Sweeping Changes to “Bad Faith” in Florida
By J. Blake Hunter | Blog Posts
March 28, 2023
Overview | Blog Posts | Extra-Contractual | Matthew Lavisky | Related | Print | Share
The Florida Supreme Court ended 2020 with a bang! The Supreme Court amended Florida Rule of Civil Procedure 1.510 to adopt the federal summary judgment standard. This change will affect different types of civil litigation in varying ways. Here, we discuss how the change will affect bad faith litigation.
Background of the amendment
In 2019, Florida’s Fifth District Court of Appeal decided Lopez v. Wilsonart, LLC.1 In that case, the Estate of Jon Lopez appealed a summary judgment in favor of the defendants in a motor vehicle accident case. The trial court granted summary judgment on the strength of a dash cam video. The trial court concluded that the video evidence “blatantly contradicts the eye witness testimony and the opinion of plaintiff’s expert.” The trial court relied, in part, on the United States Supreme Court’s opinion in Scott v. Harris,2 which applied the federal summary judgment standard.
The Fifth District Court of Appeal reversed. It agreed that the video evidence was “both compelling that Appellees were not negligent and directly contradictory to the Estate’s evidence in opposition to the summary judgment motion.” However, under the Fifth District’s interpretation of Florida’s summary judgment standard, it felt compelled to reverse. The Fifth District certified the following question to the Florida Supreme Court as one of great public importance:
Should there be an exception to the present summary judgment standards that are applied by state courts in Florida that would allow for the entry of final summary judgment in favor of the moving party when the movant’s video evidence completely negates or refutes any conflicting evidence presented by the non-moving party in opposition to the summary judgment motion and there is no evidence or suggestion that the videotape evidence has been altered or doctored?

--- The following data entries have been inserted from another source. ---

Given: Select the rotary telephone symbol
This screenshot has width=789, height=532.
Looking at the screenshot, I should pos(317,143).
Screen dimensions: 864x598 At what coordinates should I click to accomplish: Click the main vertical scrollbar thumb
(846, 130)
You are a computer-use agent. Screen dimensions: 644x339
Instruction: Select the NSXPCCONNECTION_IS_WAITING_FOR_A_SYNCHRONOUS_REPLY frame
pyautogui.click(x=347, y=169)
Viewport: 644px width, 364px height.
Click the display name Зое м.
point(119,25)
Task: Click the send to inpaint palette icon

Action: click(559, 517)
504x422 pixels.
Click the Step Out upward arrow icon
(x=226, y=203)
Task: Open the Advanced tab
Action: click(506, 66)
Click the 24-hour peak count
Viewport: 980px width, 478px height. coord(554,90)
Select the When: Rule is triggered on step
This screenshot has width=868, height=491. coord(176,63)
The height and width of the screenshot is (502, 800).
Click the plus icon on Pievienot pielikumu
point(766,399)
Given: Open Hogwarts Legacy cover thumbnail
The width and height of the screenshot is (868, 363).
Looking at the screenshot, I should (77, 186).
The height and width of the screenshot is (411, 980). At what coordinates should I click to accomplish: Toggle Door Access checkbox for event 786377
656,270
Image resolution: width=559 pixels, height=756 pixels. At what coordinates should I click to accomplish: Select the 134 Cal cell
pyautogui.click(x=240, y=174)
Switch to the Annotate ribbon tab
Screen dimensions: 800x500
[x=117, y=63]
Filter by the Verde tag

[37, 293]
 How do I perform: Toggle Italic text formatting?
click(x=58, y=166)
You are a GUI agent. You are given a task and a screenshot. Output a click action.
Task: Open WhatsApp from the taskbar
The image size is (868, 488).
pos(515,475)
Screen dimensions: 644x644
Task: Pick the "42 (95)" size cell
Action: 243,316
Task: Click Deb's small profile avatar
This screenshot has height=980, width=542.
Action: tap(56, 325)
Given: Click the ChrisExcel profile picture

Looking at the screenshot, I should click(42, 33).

The Florida Supreme Court accepted jurisdiction. It ordered the parties to address the following question in their briefs.
Should Florida adopt the summary judgment standard articulated by the United States Supreme Court in Celotex Corp. v. Catrett, 477 U.S. 317 (1986), Anderson v. Liberty Lobby, Inc., 477 U.S. 242 (1986), and Matsushita Elec. Indus. Co. v. Zenith Radio Corp., 475 U.S. 574 (1986)? If so, must Florida Rule of Civil Procedure 1.510 be amended to reflect any change in the summary judgment standard?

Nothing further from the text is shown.